↓↓↓

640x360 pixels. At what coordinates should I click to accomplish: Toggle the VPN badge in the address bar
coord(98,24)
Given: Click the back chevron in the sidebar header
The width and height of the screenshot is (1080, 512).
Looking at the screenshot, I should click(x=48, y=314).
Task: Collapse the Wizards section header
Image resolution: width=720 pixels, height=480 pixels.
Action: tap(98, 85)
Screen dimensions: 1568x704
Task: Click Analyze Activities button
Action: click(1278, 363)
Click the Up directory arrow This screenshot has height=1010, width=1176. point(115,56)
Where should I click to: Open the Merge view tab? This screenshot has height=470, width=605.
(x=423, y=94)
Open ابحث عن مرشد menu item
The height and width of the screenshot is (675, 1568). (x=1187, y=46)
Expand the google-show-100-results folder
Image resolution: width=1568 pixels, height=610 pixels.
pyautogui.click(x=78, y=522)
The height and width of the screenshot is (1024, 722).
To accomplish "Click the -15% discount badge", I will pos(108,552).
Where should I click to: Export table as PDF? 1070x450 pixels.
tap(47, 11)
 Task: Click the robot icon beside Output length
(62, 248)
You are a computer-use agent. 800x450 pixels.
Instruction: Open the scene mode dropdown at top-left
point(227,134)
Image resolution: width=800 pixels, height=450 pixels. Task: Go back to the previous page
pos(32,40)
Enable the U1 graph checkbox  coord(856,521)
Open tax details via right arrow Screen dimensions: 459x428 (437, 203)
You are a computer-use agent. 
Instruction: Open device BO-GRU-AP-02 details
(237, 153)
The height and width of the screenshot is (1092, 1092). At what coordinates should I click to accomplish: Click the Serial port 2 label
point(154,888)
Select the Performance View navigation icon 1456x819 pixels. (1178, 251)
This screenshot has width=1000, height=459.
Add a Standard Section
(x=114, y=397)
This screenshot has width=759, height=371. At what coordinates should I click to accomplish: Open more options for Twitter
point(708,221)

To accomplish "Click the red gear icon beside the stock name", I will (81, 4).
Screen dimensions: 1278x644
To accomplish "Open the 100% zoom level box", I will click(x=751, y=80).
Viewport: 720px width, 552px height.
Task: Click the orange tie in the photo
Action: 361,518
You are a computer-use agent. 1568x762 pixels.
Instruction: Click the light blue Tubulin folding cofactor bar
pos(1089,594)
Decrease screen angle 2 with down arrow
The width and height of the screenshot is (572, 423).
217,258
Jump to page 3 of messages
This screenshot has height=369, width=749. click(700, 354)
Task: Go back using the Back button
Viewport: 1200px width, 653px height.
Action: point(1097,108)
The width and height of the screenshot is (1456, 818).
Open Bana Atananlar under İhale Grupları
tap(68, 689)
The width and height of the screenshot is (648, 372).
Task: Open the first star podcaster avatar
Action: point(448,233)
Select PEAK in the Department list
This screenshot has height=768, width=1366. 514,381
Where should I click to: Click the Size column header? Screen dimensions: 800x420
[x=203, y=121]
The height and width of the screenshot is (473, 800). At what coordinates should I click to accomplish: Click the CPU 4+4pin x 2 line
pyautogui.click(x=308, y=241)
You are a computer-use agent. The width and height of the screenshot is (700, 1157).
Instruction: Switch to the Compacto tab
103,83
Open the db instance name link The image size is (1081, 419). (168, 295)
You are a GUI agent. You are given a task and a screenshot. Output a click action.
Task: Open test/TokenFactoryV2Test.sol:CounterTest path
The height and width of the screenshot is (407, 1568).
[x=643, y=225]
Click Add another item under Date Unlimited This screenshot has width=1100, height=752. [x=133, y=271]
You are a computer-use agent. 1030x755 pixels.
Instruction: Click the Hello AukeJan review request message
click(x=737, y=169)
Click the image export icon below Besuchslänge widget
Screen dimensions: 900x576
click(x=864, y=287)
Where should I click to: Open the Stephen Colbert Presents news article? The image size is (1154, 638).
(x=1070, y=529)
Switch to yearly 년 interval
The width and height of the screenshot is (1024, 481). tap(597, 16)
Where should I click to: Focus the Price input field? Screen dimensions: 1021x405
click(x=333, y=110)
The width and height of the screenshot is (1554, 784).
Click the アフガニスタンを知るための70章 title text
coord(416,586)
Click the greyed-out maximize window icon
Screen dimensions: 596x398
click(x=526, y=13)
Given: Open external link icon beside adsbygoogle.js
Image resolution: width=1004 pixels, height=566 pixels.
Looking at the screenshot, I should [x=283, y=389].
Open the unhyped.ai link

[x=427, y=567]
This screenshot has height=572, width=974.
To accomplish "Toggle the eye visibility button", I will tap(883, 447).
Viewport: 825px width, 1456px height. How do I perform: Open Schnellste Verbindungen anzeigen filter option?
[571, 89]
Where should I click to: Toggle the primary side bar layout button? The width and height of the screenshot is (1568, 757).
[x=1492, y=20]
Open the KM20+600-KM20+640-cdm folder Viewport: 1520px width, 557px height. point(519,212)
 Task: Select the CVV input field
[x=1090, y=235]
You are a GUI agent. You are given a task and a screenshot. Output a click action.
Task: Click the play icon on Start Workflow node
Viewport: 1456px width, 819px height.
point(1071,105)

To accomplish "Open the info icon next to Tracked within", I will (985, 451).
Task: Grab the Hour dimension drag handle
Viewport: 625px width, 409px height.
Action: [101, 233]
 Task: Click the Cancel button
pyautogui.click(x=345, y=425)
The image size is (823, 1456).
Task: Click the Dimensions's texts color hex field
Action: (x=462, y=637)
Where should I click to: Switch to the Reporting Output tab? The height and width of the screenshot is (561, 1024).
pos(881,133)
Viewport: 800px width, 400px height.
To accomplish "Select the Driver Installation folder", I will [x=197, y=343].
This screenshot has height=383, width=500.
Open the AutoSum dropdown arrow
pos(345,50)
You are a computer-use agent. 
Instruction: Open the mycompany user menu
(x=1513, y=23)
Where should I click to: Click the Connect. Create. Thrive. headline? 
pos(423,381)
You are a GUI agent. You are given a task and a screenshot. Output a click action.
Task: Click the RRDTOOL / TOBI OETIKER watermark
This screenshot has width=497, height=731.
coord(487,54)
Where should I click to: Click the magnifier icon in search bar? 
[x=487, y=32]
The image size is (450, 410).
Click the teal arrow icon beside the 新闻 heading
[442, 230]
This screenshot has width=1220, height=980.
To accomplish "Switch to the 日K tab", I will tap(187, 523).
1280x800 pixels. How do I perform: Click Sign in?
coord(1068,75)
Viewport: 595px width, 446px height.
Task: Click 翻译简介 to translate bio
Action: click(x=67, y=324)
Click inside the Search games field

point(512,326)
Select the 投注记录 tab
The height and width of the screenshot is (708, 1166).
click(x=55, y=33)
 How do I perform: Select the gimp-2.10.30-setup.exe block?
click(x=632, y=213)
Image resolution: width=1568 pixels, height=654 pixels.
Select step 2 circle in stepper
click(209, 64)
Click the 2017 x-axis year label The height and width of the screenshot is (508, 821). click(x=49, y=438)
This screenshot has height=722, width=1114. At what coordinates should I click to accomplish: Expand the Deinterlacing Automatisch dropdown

↑↑↑

= TASK ITEM =
Reprint exactly the lines above that start at the one with "Click Add another" and end at the one with "Viewport: 800px width, 400px height.", keeping both and adding none.

= RESULT BELOW =
Click Add another item under Date Unlimited This screenshot has width=1100, height=752. [x=133, y=271]
You are a computer-use agent. 1030x755 pixels.
Instruction: Click the Hello AukeJan review request message
click(x=737, y=169)
Click the image export icon below Besuchslänge widget
Screen dimensions: 900x576
click(x=864, y=287)
Where should I click to: Open the Stephen Colbert Presents news article? The image size is (1154, 638).
(x=1070, y=529)
Switch to yearly 년 interval
The width and height of the screenshot is (1024, 481). tap(597, 16)
Where should I click to: Focus the Price input field? Screen dimensions: 1021x405
click(x=333, y=110)
The width and height of the screenshot is (1554, 784).
Click the アフガニスタンを知るための70章 title text
coord(416,586)
Click the greyed-out maximize window icon
Screen dimensions: 596x398
click(x=526, y=13)
Given: Open external link icon beside adsbygoogle.js
Image resolution: width=1004 pixels, height=566 pixels.
Looking at the screenshot, I should [x=283, y=389].
Open the unhyped.ai link

[x=427, y=567]
This screenshot has height=572, width=974.
To accomplish "Toggle the eye visibility button", I will tap(883, 447).
Viewport: 825px width, 1456px height. How do I perform: Open Schnellste Verbindungen anzeigen filter option?
[571, 89]
Where should I click to: Toggle the primary side bar layout button? The width and height of the screenshot is (1568, 757).
[x=1492, y=20]
Open the KM20+600-KM20+640-cdm folder Viewport: 1520px width, 557px height. point(519,212)
 Task: Select the CVV input field
[x=1090, y=235]
You are a GUI agent. You are given a task and a screenshot. Output a click action.
Task: Click the play icon on Start Workflow node
Viewport: 1456px width, 819px height.
point(1071,105)

To accomplish "Open the info icon next to Tracked within", I will (985, 451).
Task: Grab the Hour dimension drag handle
Viewport: 625px width, 409px height.
Action: [101, 233]
 Task: Click the Cancel button
pyautogui.click(x=345, y=425)
The image size is (823, 1456).
Task: Click the Dimensions's texts color hex field
Action: (x=462, y=637)
Where should I click to: Switch to the Reporting Output tab? The height and width of the screenshot is (561, 1024).
pos(881,133)
Viewport: 800px width, 400px height.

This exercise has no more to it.